No fim das contas, a carreira do diretor, no cinema, nem foi tão longa assim, tendo sido encerrada com ‘Império dos Sonhos’ (2009).  Mas, Lynch continuou fazendo anúncios (até para o PlayStation), clips musicais (dirigiu um show do Duran Duran!) e coisas diversas para TV. Em comum, sua estreita ligação com a música.
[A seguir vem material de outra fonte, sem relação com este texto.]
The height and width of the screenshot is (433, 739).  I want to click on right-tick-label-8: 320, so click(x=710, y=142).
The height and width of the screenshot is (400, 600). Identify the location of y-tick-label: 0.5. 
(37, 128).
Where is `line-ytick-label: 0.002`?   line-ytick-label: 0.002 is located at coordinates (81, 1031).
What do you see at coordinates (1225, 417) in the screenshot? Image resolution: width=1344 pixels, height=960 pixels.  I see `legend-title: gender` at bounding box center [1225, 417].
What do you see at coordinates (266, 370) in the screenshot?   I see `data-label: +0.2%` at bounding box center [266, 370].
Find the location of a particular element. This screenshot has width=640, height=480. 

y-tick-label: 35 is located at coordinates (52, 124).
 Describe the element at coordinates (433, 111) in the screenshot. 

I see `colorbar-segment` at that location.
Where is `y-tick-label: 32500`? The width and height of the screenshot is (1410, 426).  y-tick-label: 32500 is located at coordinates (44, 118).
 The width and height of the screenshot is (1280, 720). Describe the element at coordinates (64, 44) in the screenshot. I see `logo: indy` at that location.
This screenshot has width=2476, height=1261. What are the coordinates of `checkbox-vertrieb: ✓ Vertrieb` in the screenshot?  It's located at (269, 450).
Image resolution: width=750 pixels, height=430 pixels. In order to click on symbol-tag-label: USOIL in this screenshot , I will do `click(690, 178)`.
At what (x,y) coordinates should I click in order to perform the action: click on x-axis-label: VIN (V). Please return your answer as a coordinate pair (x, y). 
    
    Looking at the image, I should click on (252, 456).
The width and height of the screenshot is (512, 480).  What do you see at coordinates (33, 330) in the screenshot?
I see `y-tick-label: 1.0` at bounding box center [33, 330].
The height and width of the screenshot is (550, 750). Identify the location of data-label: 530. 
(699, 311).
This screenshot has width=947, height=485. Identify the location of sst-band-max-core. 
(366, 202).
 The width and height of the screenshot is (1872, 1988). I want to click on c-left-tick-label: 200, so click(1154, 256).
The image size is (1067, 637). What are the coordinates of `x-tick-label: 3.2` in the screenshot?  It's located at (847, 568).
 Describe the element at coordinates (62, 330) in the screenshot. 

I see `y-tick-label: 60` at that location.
Desde as bandas que tocavam na Road House, de ‘Twin Peaks’ (foi lá que vimos, pela primeira vez, Julee Cruise, e várias bandas indies), convidou Trent Reznor para fazer a trilha de ‘Lost Highway’ (aliás, o Nine Inch Nails toca no episódio 8 da terceira temporada de TP), antes que esse, em parceria com Atticus Ross, virasse um ganhador de Oscars) até os seus próprios discos (tenho dois de seus três álbuns, ‘Crazy clown time’ e ‘The big dream’) e parcerias com outros, como Danger Mouse & Sparklehorse (‘Dark night of the soul’) e Flying Lotus (‘Flamagra’), além da cantora e atriz Chrystabell, que atua na terceira temporada de ‘Twin Peaks’.

Aliás, a sensacional terceira temporada, só chegou em 2017, por uma razão: seguindo uma pista que a finada Laura Palmer (Sheryl Lee) diz (falando de trás para frente) para o Agente Cooper (Kyle McLachlan, seu ator favorito), no final da segunda temporada de ‘Twin Peaks’: ‘I´ll see you again in 25 years’ (te vejo de novo em 25 anos). Agora, jamais veremos Lynch, novamente. A não ser no mundo dos sonhos.